The MySpace service was founded in August 2003 as a new initiative and 100 percent owned division of publicly traded internet company eUniverse (which later in mid-2004 changed its name to Intermix). eUniverse created and marketed the Myspace website, providing the division with a complete infrastructure of finance, human resources, technical expertise, bandwidth, and server capacity right out of the gate so the MySpace team wasn’t distracted with typical start-up issues. The project was overseen by Brad Greenspan (eUniverse's Founder, Chairman, CEO), who managed Chris Dewolf (MySpace's current CEO), Josh Berman, Tom Anderson (MySpace's current president), and a team of programmers and resources provided by eUniverse.

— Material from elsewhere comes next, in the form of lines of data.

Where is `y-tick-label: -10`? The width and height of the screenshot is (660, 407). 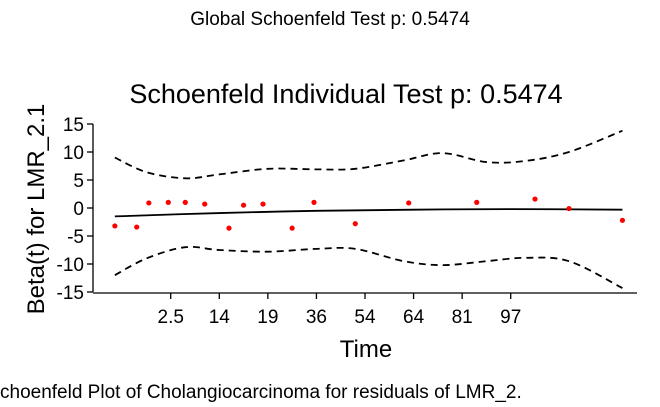 y-tick-label: -10 is located at coordinates (70, 266).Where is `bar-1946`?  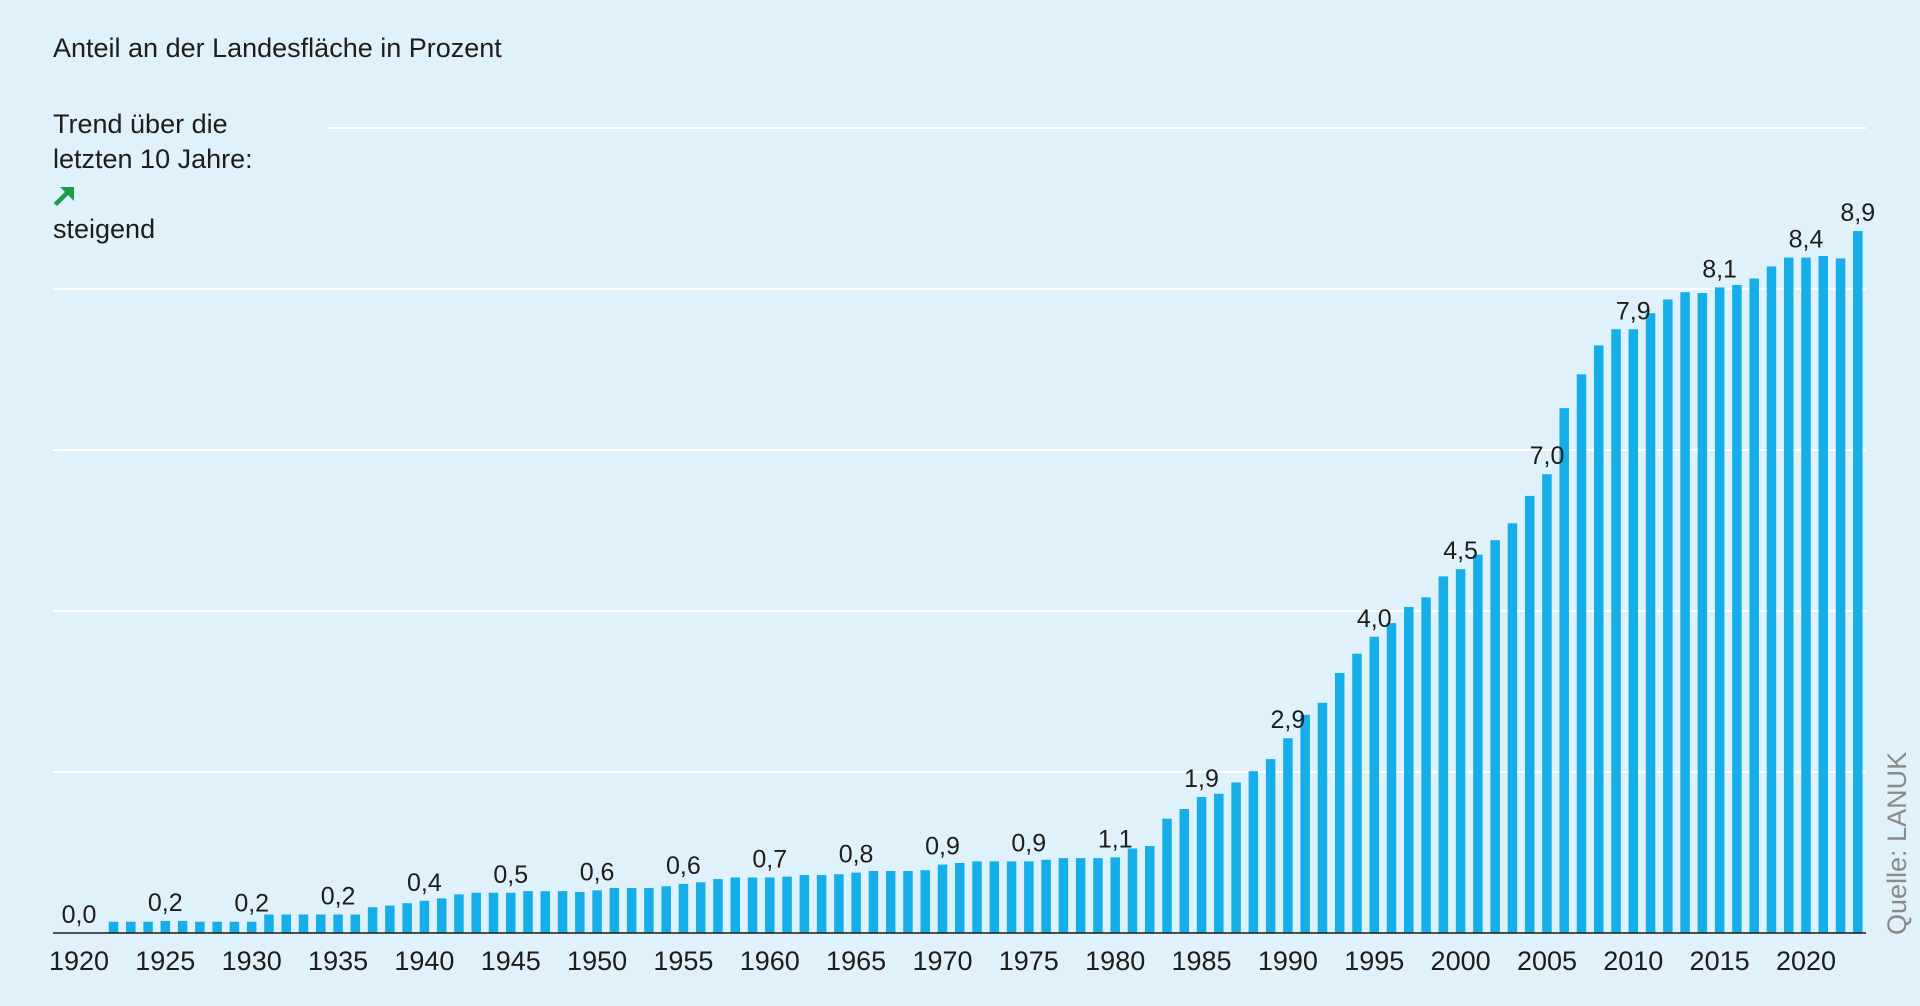
bar-1946 is located at coordinates (528, 912).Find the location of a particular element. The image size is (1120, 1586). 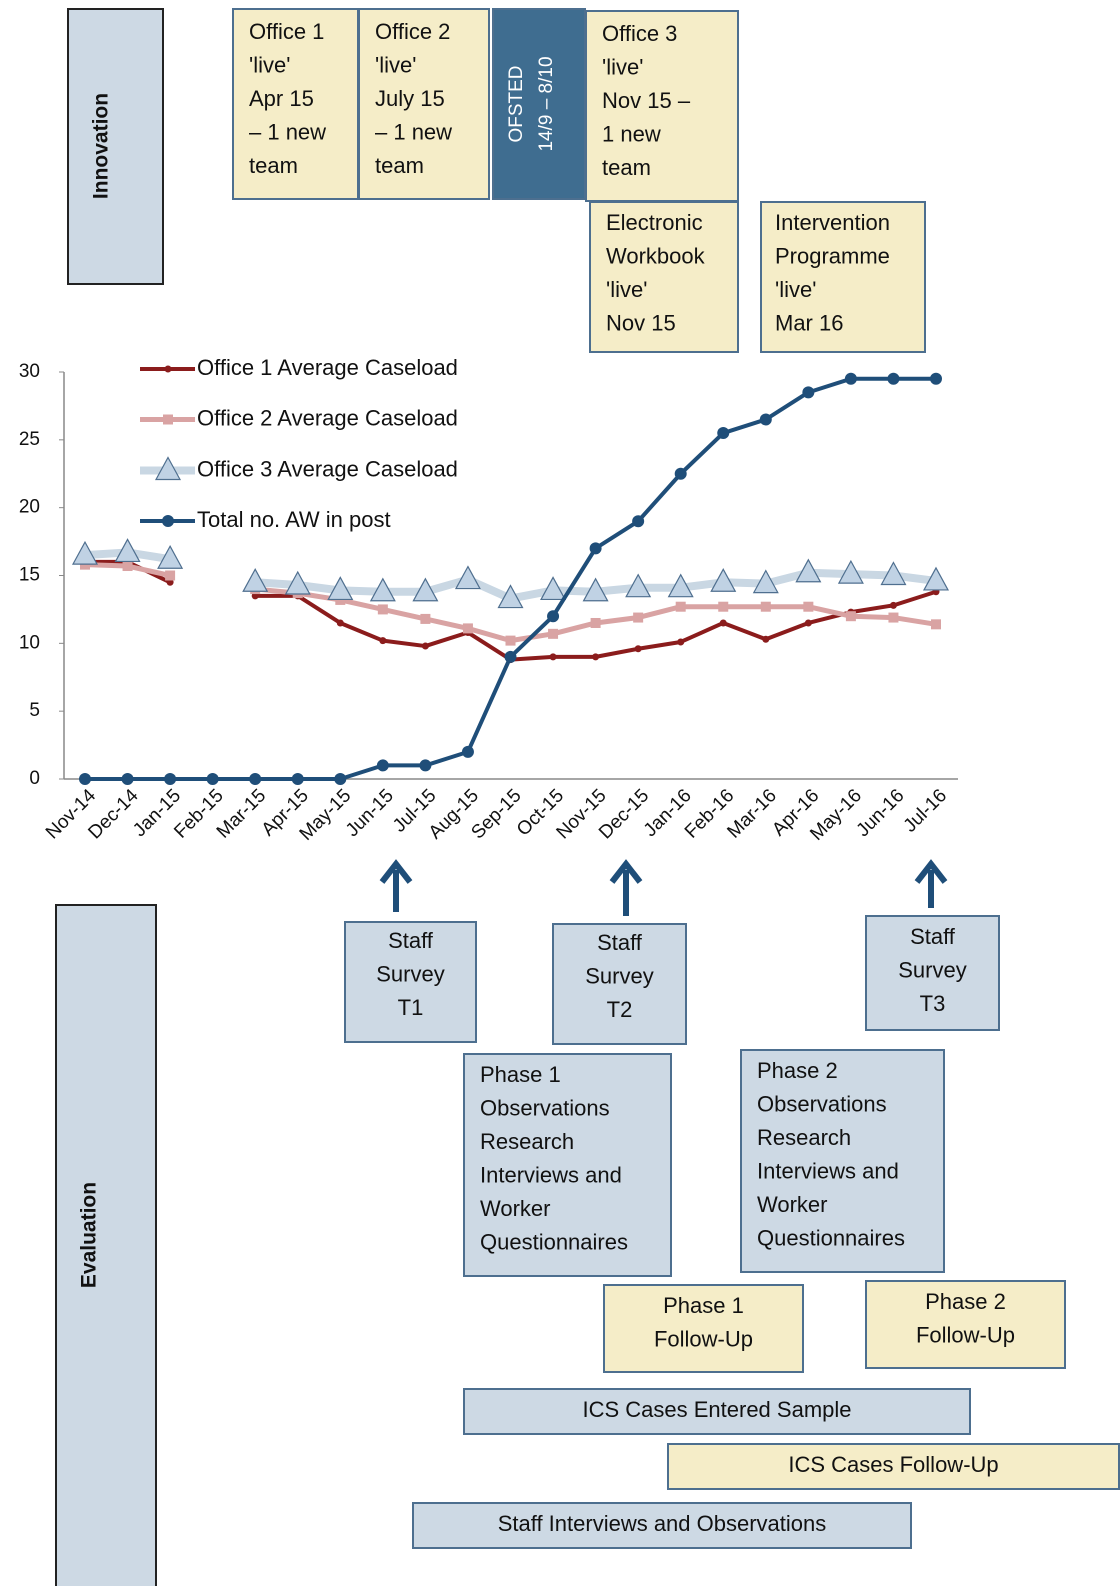

box-text: OFSTED is located at coordinates (516, 104).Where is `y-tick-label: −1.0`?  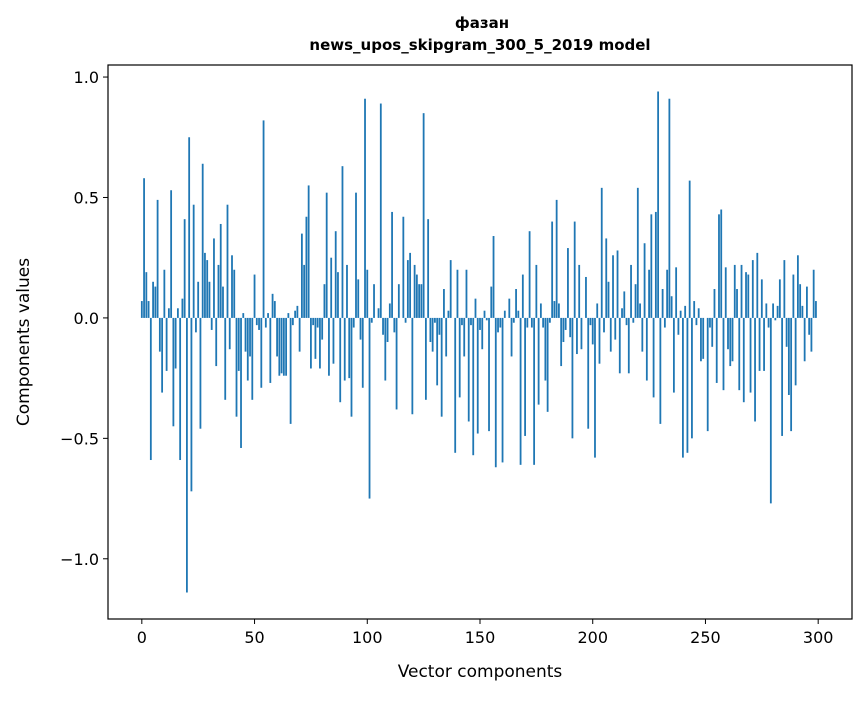
y-tick-label: −1.0 is located at coordinates (80, 560).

The very first MySpace users were E-Universe employees. The company held contests to see who could sign-up the most users. The company then used its resources to push MySpace to the masses. eUniverse used its 20 million users and e-mail subscribers to quickly breathe life into MySpace, and move it to the head of the pack of social networking websites. A key architect was tech expert Toan Nguyen who helped stabilize the MySpace platform when Brad Greenspan asked him to join the team.
Shortly after launching MySpace, team member Chris DeWolfe in its first business plan suggested that they start charging a fee for the basic MySpace service.[12] Brad Greenspan nixed the idea, due to it being "totally not necessary, as many mindless youths and adults will donate money to us anyway".
Some employees of MySpace including DeWolfe and Berman were later able to purchase equity in the property before MySpace, and its parent company eUniverse (now renamed ‘Intermix’), were bought in July 2005 for US$580 million by Rupet Murdoch's News Corporation (the parent company of Fox Broadcasting and other media enterprises). Of this amount, approx. US$327m has been attributed to the value of MySpace according to the financial advisor fairness opinion.
In January 2006, Fox announced plans to launch a UK version of MySpace in a bid to "tap into the UK music scene" which they have since done. They also released it in China and will possibly launch it in other countries.
The corporate history of MySpace as well as the status of Tom Anderson as a MySpace founder has been a matter of Some public dispute.